Dans son discours du 16 mars 2020, le Président Macron a déclaré : « Nous sommes en guerre, en guerre sanitaire, certes : nous ne luttons ni contre une armée, ni contre une autre Nation. Mais l’ennemi est là, invisible, insaisissable, qui progresse. Et cela requiert notre mobilisation générale« . On lui a reproché d’avoir ainsi dramatisé le tableau. Mais la situation économique dans laquelle nous plonge le covid 19 ressemble à celles auxquelles doivent faire face les ministres des finances en cas de conflit : les rentrées financières ont baissé à la mesure de la rétraction de l’activité ; le chômage partiel a coûté cher ; des secteurs entiers de l’économie sont en récession.
La tâche des gouvernants est infiniment complexe : relancer l’économie pour maintenir l’emploi et les revenus ; transformer un système de santé moins performant qu’on ne le répétait depuis des années ; faire face à l’urgence climatique ; répondre aux aspirations sociales et culturelles des populations.

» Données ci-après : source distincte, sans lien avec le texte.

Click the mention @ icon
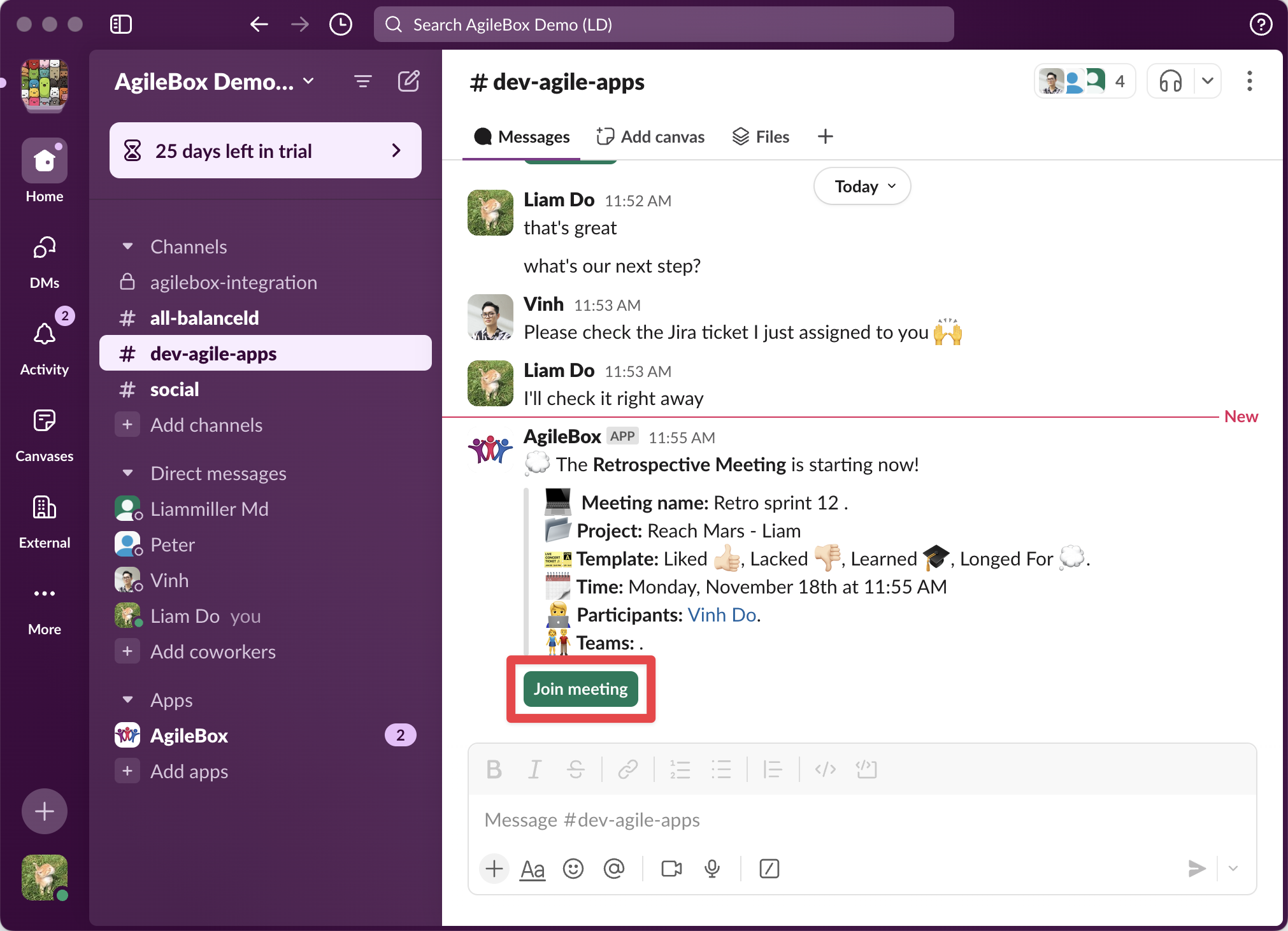Viewport: 1288px width, 931px height. click(613, 869)
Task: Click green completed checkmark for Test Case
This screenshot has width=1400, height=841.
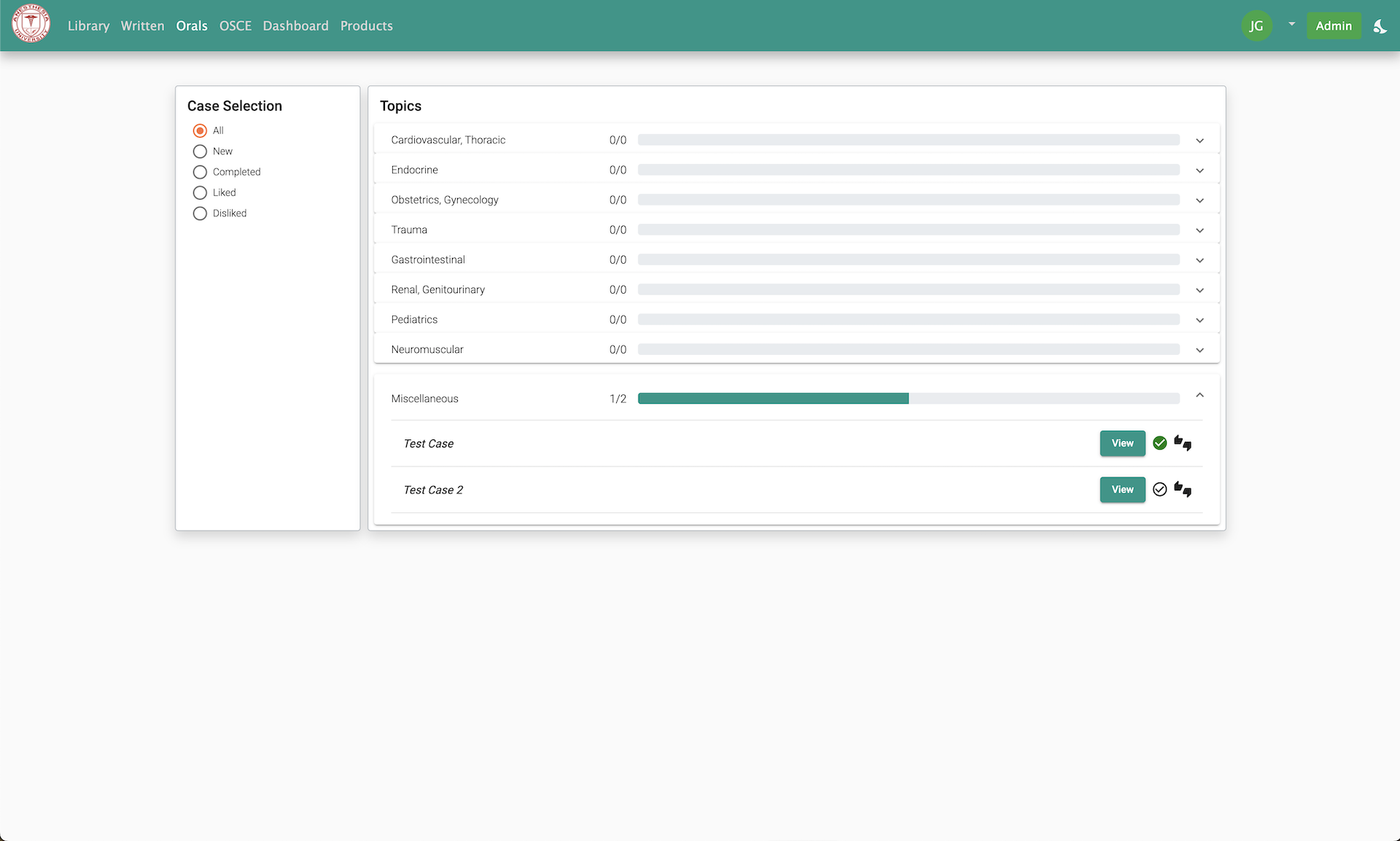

Parallèlement, et à une autre échelle, les modèles mentaux de nos compatriotes, soumis à rude épreuve par la crise, devront se transformer. Les sociétés occidentales devront prendre le virage déjà largement négocié par des sociétés extrêmes-orientales dont les densités sont en moyenne beaucoup plus élevées : il faudra s’habituer à porter le masque dans un nombre croissant de situations. Il sera nécessaire d’inventer des formes moins intrusives et moins concentrées de tourisme. Il conviendra peut-être d’apprendre à vivre avec plus de distanciation sociale.
Le covid 19 n’est pas responsable de la plupart des aspirations qui traversent aujourd’hui la société française (et un grand nombre de sociétés étrangères), mais il les a galvanisées tout en leur ajoutant quelques thèmes nouveaux. Il nous fait prendre conscience de nos responsabilités face à la survie de nos sociétés. L’organisation géographique de la planète en sortira sérieusement modifiée. Jusqu’à quel point et sous quelle forme ? On peut prévoir l’extension du télétravail et les progrès de l’e-commerce. Mais au-delà ? Il est encore impossible de le dire.
[1] Moon, Katie, 2020, « Understanding the experience of an extreme event: a personal experience », One Earth, vol. 2, n° 6, p. 493-496, en ligne le 19 juin.